Day 4 concerns the creation of specific lights - firstly, to separate day from night - symbolic of the separation of good from bad, holy from unholy; second, to serve as signs to mark sacred or appointed times - we learnt in our first session that these are God’s opportune times or Kairos when He will act in the Chronos of world history to bring about His will. The lights are to guide, indicate and draw our attention to these Kairos events; lastly, to give light - to illuminate or make clear not just what is good or holy or opportune, but ultimately to reveal God Himself to us in Jesus.
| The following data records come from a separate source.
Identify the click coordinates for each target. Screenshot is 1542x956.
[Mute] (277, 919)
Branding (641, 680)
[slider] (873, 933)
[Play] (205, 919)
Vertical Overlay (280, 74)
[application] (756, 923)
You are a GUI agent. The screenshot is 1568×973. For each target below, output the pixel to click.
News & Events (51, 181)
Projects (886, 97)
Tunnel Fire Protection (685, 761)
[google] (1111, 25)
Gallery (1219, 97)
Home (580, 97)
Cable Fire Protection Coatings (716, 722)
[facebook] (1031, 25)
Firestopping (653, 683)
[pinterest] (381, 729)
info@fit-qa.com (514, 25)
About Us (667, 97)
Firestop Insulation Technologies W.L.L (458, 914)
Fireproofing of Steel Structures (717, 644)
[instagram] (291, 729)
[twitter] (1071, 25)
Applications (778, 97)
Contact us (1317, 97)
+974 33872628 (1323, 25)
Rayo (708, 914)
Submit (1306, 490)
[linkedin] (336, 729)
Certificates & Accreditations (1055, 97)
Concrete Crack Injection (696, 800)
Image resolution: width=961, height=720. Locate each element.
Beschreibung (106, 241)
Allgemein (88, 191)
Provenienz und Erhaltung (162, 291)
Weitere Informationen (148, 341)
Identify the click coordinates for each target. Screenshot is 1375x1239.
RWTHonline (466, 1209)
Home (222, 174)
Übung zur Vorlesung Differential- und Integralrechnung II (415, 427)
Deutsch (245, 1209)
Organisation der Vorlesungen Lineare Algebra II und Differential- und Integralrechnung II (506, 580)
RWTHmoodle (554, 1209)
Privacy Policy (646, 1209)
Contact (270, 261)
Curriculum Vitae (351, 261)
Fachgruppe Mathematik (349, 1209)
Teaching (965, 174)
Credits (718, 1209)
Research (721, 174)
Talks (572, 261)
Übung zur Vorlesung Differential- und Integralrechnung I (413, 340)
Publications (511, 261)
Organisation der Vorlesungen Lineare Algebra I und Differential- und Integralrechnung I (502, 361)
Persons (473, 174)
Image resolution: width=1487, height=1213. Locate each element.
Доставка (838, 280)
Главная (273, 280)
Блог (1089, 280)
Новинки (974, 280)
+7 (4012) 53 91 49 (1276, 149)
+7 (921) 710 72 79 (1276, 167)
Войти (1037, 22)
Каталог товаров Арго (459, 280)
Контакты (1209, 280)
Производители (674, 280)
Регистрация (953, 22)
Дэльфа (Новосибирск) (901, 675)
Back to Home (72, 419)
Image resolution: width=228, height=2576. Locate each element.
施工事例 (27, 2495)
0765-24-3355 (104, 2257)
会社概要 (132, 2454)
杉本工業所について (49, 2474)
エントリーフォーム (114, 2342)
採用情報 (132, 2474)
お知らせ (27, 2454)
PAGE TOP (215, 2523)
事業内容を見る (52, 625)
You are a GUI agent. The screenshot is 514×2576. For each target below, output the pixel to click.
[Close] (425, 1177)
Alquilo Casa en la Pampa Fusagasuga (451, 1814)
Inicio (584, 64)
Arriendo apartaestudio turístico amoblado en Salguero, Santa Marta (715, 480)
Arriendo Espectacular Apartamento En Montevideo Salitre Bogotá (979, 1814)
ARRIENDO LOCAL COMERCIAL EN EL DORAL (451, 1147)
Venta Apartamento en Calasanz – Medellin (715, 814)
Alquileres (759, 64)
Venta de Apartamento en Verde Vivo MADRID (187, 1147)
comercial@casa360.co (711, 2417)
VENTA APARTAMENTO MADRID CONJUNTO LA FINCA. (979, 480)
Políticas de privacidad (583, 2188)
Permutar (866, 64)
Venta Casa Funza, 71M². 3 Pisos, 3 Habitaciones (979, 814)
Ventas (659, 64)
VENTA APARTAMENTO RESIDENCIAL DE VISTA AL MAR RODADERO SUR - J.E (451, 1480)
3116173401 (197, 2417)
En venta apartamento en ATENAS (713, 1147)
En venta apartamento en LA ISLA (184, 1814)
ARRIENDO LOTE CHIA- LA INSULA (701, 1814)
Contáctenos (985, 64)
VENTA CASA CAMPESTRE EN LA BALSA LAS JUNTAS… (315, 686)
To this end, we were told that God made two great lights - the greater light to govern the day and the lesser light to govern the night. In the original Creation Account, the greater light referred to the rising sun that marked the end of night and dawn of a new day, while the lesser light referred to the moon. Prophetically, the greater light refers to Jesus the risen Son of God who marks the end of the darkness and night of sin and death and the dawn of a new day in the light and life of God. The lesser light - as we will see in Sessions Three and Four - refers to God’s chosen people and nation, Israel. It is not coincidental that the first act by Israel as a nation was to sanctify or set apart the new moon - we can read about this in Ex 12:1-2. Instead of using the sun or solar cycle/calendar to measure time, Israel was to use the moon or lunar cycle/calendar. Instead of starting the day at sunrise, they were to start the day at sundown (or you could call it moonrise).
The lesser light also refers to the Church today. Now, there is a reason why God used the sun to refer to Jesus and the moon to refer to His people. For just as the moon does not have light in itself but reflects the light of the sun, both Israel and the Church are called by God to reflect His glory as ultimately revealed in Jesus so as to draw all nations to Him.